Linear decomposition toolkit for neural network based on pytorch.
Project description
PyDec
PyDec is a linear decomposition toolkit for neural network based on PyTorch, which can decompose the tensor in the forward process into given components with a small amount of code. The result of decomposition can be applied to tasks such as attribution analysis.
Examples
Attribution
Contribution Heat maps of the Roberta model (fine-tuned on SST-2). Warm colors indicate high contribution while cool colors indicate low contribution. The outputs of the model were positive, negative and positive, but the latter two samples did not match the labels.
Data flow visualization
Requirements and Installation
- PyTorch version >= 1.11.0
- Python version >= 3.7
- To install PyDec and develop locally:
git clone https://github.com/DoubleVII/pydec
cd pydec
pip install --editable ./
Getting Started
Example: deompose a tiny network
Suppose a simple feedforward neural network containing two input tensors and outputting one tensor.
class NN(nn.Module):
def __init__(self) -> None:...
def forward(self, x1:Tensor, x2:Tensor) -> Tensor:
x1 = self.linear1(x1)
x1 = self.relu(x1)
x2 = self.linear2(x2)
x2 = self.relu(x2)
out = self.linear3(x1+x2)
return out
In order to keep track of the components of inputs x1 and x2 in each hidden tensor, simply initialize the corresponding compositions and apply the same operation for them.
class NN(nn.Module):
def __init__(self) -> None:...
def forward(self, x1: Tensor, x2: Tensor) -> Tensor:
x1 = self.linear1(x1)
x1 = self.relu(x1)
x2 = self.linear2(x2)
x2 = self.relu(x2)
out = self.linear3(x1 + x2)
import pydec
from pydec import Composition
# Initialize composition
c1 = Composition(x1.size(), component_num=2).to(x1)
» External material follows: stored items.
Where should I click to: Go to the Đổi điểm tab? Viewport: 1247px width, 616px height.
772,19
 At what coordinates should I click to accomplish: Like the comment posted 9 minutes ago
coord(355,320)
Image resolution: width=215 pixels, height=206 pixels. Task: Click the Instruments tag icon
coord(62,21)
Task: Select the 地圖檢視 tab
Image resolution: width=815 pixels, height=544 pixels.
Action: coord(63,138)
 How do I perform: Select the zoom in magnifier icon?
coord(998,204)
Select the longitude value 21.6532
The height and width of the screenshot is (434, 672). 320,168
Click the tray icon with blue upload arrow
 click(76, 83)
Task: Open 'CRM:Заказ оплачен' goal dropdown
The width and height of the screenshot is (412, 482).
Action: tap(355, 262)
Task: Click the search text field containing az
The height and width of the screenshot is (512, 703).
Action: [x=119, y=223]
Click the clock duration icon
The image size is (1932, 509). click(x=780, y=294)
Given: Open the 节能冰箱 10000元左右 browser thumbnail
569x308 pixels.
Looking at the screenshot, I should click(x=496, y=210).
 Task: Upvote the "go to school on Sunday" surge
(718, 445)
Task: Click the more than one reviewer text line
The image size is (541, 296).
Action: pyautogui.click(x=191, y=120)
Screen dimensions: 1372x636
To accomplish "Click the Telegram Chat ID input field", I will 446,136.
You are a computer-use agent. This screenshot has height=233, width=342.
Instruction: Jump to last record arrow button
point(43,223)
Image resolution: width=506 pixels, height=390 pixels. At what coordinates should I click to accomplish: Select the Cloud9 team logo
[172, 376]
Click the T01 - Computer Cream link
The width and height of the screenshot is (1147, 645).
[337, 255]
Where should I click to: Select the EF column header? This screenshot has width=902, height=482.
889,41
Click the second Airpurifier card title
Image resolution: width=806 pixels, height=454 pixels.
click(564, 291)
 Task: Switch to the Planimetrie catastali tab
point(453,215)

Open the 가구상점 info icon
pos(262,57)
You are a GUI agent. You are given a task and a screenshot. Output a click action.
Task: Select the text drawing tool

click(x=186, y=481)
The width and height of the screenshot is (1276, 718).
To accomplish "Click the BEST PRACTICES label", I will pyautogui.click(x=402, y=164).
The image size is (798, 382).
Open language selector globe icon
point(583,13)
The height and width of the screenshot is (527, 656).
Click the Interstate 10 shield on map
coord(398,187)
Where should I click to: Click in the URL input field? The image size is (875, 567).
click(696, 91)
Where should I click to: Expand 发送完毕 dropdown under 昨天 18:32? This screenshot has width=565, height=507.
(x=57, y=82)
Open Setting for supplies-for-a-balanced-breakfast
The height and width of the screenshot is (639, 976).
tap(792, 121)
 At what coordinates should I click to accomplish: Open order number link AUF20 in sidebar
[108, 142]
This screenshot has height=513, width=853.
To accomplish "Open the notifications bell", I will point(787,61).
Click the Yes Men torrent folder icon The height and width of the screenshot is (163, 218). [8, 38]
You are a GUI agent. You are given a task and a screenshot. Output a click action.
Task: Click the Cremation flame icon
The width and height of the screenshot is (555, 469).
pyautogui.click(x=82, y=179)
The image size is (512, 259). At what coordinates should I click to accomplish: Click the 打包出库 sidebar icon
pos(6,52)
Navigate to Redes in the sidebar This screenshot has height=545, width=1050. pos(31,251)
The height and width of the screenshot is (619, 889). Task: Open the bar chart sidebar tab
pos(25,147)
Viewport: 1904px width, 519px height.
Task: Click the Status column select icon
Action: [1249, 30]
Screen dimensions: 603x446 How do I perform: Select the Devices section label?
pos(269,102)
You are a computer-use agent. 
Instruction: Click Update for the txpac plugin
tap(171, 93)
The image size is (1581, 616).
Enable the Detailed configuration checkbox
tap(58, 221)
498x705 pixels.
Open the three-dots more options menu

c1[0] = x1 # Assign x1 to the first component of c1.
c2 = Composition(x2.size(), component_num=2).to(x2)
c2[1] = x2 # Assign x2 to the second component of c2.
# Apply the same operation for composition
c1 = pydec.nn.functional.linear(
c1, weight=self.linear1.weight, bias=self.linear1.bias
)
c1 = pydec.nn.functional.relu(c1)
c2 = pydec.nn.functional.linear(
c2, weight=self.linear2.weight, bias=self.linear2.bias
)
c2 = pydec.nn.functional.relu(c2)
c_out = pydec.nn.functional.linear3(
c1 + c2, weight=self.linear3.weight, bias=self.linear3.bias
)
return out, c_out
In the above example, each composition consists of two components whose sum is always equal to the corresponding tensor being decomposed, e.g., $x_1=c_1[0]+c_1[1]$ and $out=c_{out}[0]+c_{out}[1]$. Usually, you can think of $c_{out}[i]$ as the contribution of $x_i$ to the tensor $out$.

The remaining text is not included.